Design, Calibration, and Evaluation of Depth-of-Interaction-Capable PET Detector Modules

High-resolution, small-bore PET systems suffer from a tradeoff between system sensitivity, and image quality degradation. In these systems long crystals allow mispositioning of the line of response due to parallax error and this mispositioning causes resolution blurring, but long crystals are necessary for high system sensitivity. One means to allow long crystals without introducing parallax errors is to determine the depth of interaction (DOI) of the gamma ray interaction within the detector module. While DOI has been investigated previously, newly available solid state photomultipliers (SSPMs) well-suited to PET applications and allow new modules for investigation.

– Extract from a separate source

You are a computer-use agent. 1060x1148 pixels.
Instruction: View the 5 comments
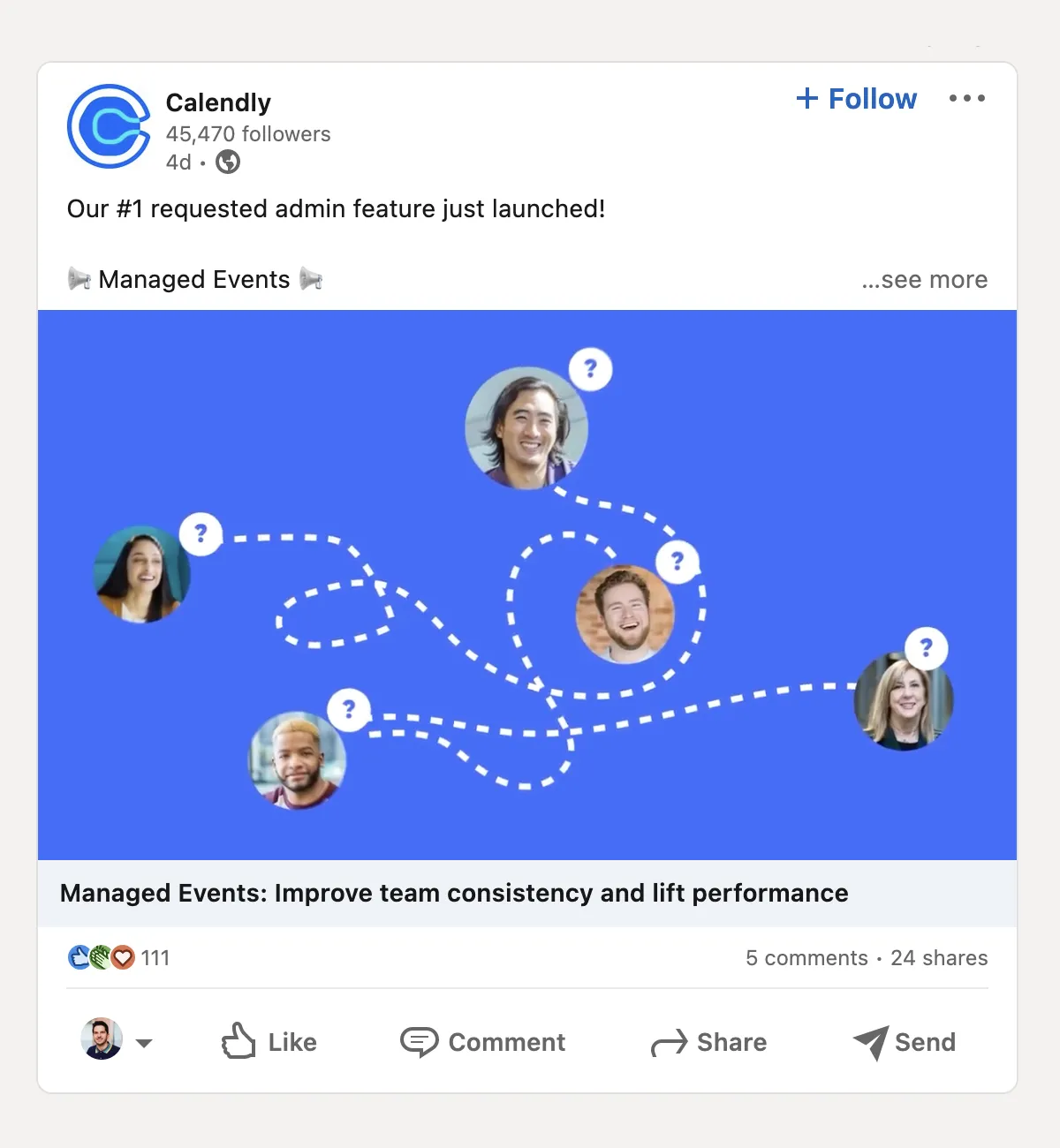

Depth of interaction in full modules is a relatively new field, and so even if high performance DOI capable modules were available, the appropriate means to characterize and calibrate the modules are not. This work presents an investigation of DOI capable arrays and techniques for characterizing and calibrating those modules. The methods introduced here accurately and reliably characterize and calibrate energy, timing, and event interaction positioning. Additionally presented is a characterization of the spatial resolution of DOI capable modules and a measurement of DOI effects for different angles between detector modules. These arrays have been built into a prototype PET system that delivers better than 2.0 mm resolution with a single-sided-stopping-power in excess of 95% for 511 keV g's. The noise properties of SSPMs scale with the active area of the detector face, and so the best signal-to-noise ratio is possible with parallel readout of each SSPM photodetector pixel rather than multiplexing signals together. This work additionally investigates several algorithms for improving timing performance using timing information from multiple SSPM pixels when light is distributed among several photodetectors.